Friday, September 27, 2013

LOOPER (2012)



PHENOMENALITY: *marvelous*
MYTHICITY: *fair*
FRYEAN MYTHOS: *drama*
CAMPBELLIAN FUNCTIONS: *psychological*


LOOPER is an earnest attempt to resuscitate that category of SF that has been called "thinking man's science fiction."  Writer-director Rian Johnson must be credited with an interesting twist on a familiar film noir trope.  But here, instead of a protagonist investigating a crime and finding out that he himself committed the crime-- and has forgotten it due to some memory-lapse-- here we have a protagonist who realizes that his future self is out to commit a crime, one that springs from his own current-day obsessions.

The bulk of the story takes place in 2044, in which there have been a few changes to the current status of scientific developments.  For one thing, telekinesis has been reliably detected in rare individuals, though it remains a minor talent at best.  For another, though time-travel has not yet been invented, 2044 sometimes gets visitations from the era that has made that breakthrough, 2074.  This future-era is never seen in detail, and one has to take it on faith that in Johnson's world certain criminals have somehow got hold of a time-travel device.  Though on occasion they send individuals back in time to serve as crime-bosses in 2044, the future-criminals' main use of the technology is for the purpose of sending back condemned victims to be executed by hired assassins in 2044, men who are called "loopers," apparently because they close a particular time-loop by ending the life of a 2074 man in 2044.

Joe (no surname), played by Joseph Gordon-Levitt, is an experienced looper, despite being in his twenties.  He was initiated into the business by an older man, Abe, who is one of the future-travelers who now rules his own gang in 2044.  Joe is innured to a rouine in which he executes whatever person the future-crooks send back to his time, and then hides the bodies.  The efficiency of this body-disposal process seems questionable: isn't it likely that the dead body of someone still alive in, say, 2072 might turn up and incriminate those who *will* have that person killed? But the main purpose of this complicated process is to implicate Joe in a corrupt business endeavor, and then force him to question how far he'll go to keep his ill-gotten gains.

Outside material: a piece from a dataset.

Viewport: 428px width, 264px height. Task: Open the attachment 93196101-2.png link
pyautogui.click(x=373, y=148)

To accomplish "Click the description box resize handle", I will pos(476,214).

For Joe does not wish to remain in the hitman-business; he simply wants to accumulate a good stash of money, in the time-honored tradition of the Protestant work-ethic.  Then Seth, one of Joe's hitman-friends, fails to kill a target because he realizes that it is his own future-self.  Joe chooses not to shield his friend from Abe's goons because Abe threatens to take possession of Joe's stash of money.  But soon Joe suffers the same predicament.  For in no time, Joe has the exact same experience as Seth: the target he's supposed to kill is "Old Joe" (Bruce Willis), his future self from thirty years later.  And once Joe has failed to kill Old Joe, "Young Joe" eventually learns that his future self plans to kill the crime-boss he holds responsible both for trying to kill him and for successfully killing his wife in 2074.  This means Old Joe will kill a child before that child has the chance to grow up and become that crime-boss.

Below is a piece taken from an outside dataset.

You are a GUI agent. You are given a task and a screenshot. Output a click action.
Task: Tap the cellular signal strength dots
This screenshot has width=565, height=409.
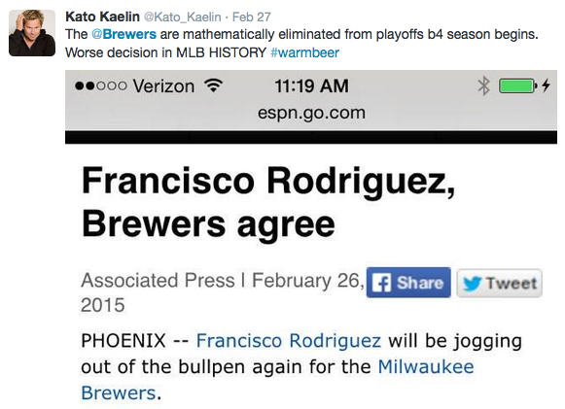[x=101, y=85]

Time-travel stories usually concern the potential effects of changing crucial events in a given time-period.  Johnson is not interested in the usual "step-on-a-bug/cause-the-rebirth-of-the-Third-Reich."  Rather, LOOPER is entirely about personal consequences.  Indeed, the biggest irony of the film is one dealing with the state of Joe's romantic life.  Though he has liaisons in his time with a hooker named Sara, she keeps him at arm's length.  However, it's revealed that she is the mother of the 2044 child whom Old Joe wants to kill.  This forces Young Joe to act as protector to Sara and her young boy, who, just for good measure, happens to possess the aforementioned power of telekinesis, but to the degree that he can hurl people around and cause explosions.  Young Joe's protective act binds him to Sara in a way that he could not achieved had Old Joe never posed a threat.  However, Old Joe never knew Sara to the extent that Young Joe does, simply because in Old Joe's original timeline he never formed a liaison with Sara but left for Shanghai, where he would meet and marry another woman, the wife he seeks to save by killing another woman's child.

LOOPER is a skillful balancing-act, but though it's pleasing it never becomes rivetting.  Although Johnson worked out reasonably credible histories for Young Joe, Old Joe, Sara and her boy, they're all a little too schematic and convey no individuality.  There are some good noir-ish lines, particularly when Young Joe-- who becomes a paternal substitute to the boy-- tries to explain what makes men the way they are:

“It’s just men trying to figure out what they gotta do to keep what they got. That’s the only kind of man there is.”

This is, incidentally, a good thematic statement for the literary type I've called the "demihero:" a protagonist who, unlike the hero, is motivated principally by the need to survive.  Arguably at the film's end Young Joe does save the youngster through an act of heroism.  But his character, first and foremost, is determined by the need to protect "what he's got"-- and this time, instead of ill-gotten gains, he's protecting the future of Sara and her boy, who have become his faux-family.  By saving them, even at the cost of his own life, he essentially saves himself as well.